Unclaimed property review, as part of transactional due diligence in a merger or acquisition, often goes overlooked. Armed with this knowledge, state unclaimed property auditors include a company’s history of transactions in audit proceedings, and states review M&A activity in their jurisdiction for likely audit candidates. This can lead to a costly process for companies that haven’t performed the proper due diligence, as the audit scope can expand to include the acquirer’s unclaimed property reporting history, the acquired company’s reporting history, plus the reporting history from other, previous acquisitions.

Unclaimed property due diligence can have a direct impact on a deal price. If the company is not in compliance with state unclaimed property laws, and has written these unresolved transactions off as income, the acquiring company can be paying an inflated purchase price for the acquisition as well as acquiring the liability, depending on the nature of the acquisition. In an asset purchase, the buyer generally acquires the liabilities that are explicit in the purchase agreement. Under this circumstance, the probability of acquiring an unknown unclaimed property liability is diminished. However, in a stock purchase agreement, the buyer generally acquires all disclosed and undisclosed liabilities.

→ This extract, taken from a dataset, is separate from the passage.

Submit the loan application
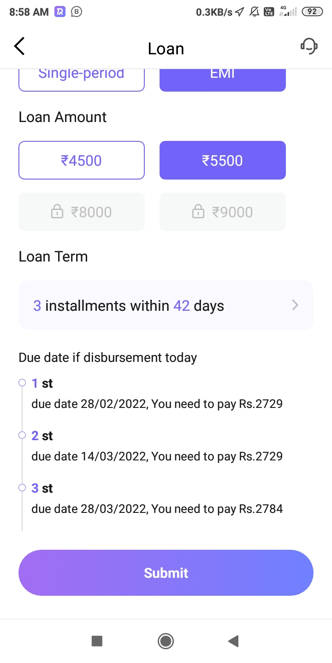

Investing the time and effort into an unclaimed property review as part of transactional due diligence will enable a buyer to evaluate risk, provide opportunity for mitigation, and reinforce or reevaluate the purchase price of the transaction. The review should include:

  • Policies and procedures for resolution of credit balances, unapplied cash, accounts payable and all uncashed checks;
  • Policies and procedures for unclaimed property liabilities and reporting;
  • Annual unclaimed property reporting history, including copies of reports, voluntary compliance agreements and audit history;
  • Exemption and due diligence history;
  • Current liabilities that have not yet tolled the dormancy period;
  • Third party agreements, including stock transfer agents, payroll administrators, rebate administrators, etc.; and,
  • Merger and acquisition history including state of incorporation for all entities.

One factor that can hinder an unclaimed property review is record retention. The preferred record retention period for unclaimed property is at least ten years, since most unclaimed property audit lookback periods are ten years or greater. If the target company was compliant with unclaimed property laws but failed to retain evidence, it could further prolong the review period. Non-compliance altogether could also delay the acquisition until estimations are completed and mitigation efforts or a resolution plan is implemented.

So, Caveat Emptor. Be sure to include an unclaimed property review in your transactional due diligence. Otherwise, you could end up with an unclaimed property headache and a real case of buyer’s remorse.